Bul Super en Hiep Hieper
Geboefte, vrije jongens. Gewetenloze, ruwe zakenlieden. Betitelen heer
Bommel als 'Bolle'. Bul Super, sigarenroker, is de meestal grommende,
driftige baas. Hieper, sigarettenroker, is de nerveuze, bangige knecht
van Bul Super, die veelal wordt afgesnauwd. Kunstvervalsers, fraudeurs.

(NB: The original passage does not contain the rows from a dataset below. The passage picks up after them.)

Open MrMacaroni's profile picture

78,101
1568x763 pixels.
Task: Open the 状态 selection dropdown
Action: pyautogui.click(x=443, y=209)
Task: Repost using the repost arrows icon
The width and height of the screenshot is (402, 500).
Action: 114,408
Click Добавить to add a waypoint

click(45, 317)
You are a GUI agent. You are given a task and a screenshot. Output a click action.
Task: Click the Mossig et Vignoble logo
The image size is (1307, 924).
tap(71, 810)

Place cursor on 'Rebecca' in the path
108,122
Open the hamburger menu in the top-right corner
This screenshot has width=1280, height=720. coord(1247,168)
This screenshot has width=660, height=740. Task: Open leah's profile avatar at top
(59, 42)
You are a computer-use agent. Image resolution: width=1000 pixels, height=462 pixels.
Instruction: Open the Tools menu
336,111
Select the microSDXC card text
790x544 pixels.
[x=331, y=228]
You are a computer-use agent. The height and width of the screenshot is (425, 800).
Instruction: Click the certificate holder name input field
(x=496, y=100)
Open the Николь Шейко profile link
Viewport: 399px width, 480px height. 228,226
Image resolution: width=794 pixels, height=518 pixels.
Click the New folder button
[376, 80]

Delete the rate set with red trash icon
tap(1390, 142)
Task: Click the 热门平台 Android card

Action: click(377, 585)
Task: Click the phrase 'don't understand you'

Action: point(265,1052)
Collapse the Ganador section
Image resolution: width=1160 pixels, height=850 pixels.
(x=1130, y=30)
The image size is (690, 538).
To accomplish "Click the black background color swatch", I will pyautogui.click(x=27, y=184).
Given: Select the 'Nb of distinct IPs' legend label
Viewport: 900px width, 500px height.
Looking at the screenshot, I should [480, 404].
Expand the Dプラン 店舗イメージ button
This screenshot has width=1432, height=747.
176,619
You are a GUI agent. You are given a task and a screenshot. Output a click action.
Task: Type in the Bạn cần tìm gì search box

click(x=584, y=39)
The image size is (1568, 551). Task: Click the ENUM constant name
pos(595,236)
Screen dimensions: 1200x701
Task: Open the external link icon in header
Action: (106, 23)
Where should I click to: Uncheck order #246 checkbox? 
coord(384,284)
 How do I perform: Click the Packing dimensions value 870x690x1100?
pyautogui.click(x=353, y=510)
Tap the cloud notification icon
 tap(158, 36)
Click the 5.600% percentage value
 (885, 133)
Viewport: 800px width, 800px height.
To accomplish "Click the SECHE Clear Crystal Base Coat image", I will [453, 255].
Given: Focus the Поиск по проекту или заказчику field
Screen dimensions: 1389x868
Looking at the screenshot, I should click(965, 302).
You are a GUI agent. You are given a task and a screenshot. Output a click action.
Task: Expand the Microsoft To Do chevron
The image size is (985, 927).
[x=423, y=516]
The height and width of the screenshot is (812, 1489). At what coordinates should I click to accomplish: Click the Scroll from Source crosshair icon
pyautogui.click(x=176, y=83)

Ongunstige schedels. Hieper was bij nader inzien liever eerlijk
gebleven. ,,Had ik maar beter opgepast.'' Maar het is te laat. Er is
geen oplichterij denkbaar waaraan Super en Hieper zich niet schuldig
hebben gemaakt, onder het motto 'zaken zijn zaken'. Worden desondanks
nooit langdurig tot het cachot veroordeeld.
Dickerdack
Burgemeester van Rommeldam. Opportunistisch magistraat. Type dat naar
beneden trapt en naar boven slijmt. Vertoeft graag in het gezelschap van
markies De Canteclaer van Barneveldt en andere hooggeplaatsten, bij
voorkeur in de sociëteit De Kleine Club voor een begrijpend
gesprek. Aanwezigheid van Bommel aldaar wordt door hen met moeite
getolereerd. Beschikt over imponerende dienstauto met chauffeur. Is soms
bereid zich voor de gewone Rommeldammers in te spannen, mits het geen
geld kost. Heeft meer oog voor de belangen van het zakenleven. Delegeert
het meeste werk aan de klerk Dorknoper of commissaris Bulle Bas. Laat
zich een maaltijd op Bommelstein overigens doorgaans goed smaken.
Prlwytzkofsky
Professor uit onduidelijk Midden- of Oost-Europees land, wiens spraak
onderhevig is aan Duitse invloeden. 'Der naam is Prlwytzkofsky. Met ener
z in der midden. Der goede dag.' De natuurkundige probeert op 'gans
wetenschappelijker wijze' het beste voor de samenleving te bereiken.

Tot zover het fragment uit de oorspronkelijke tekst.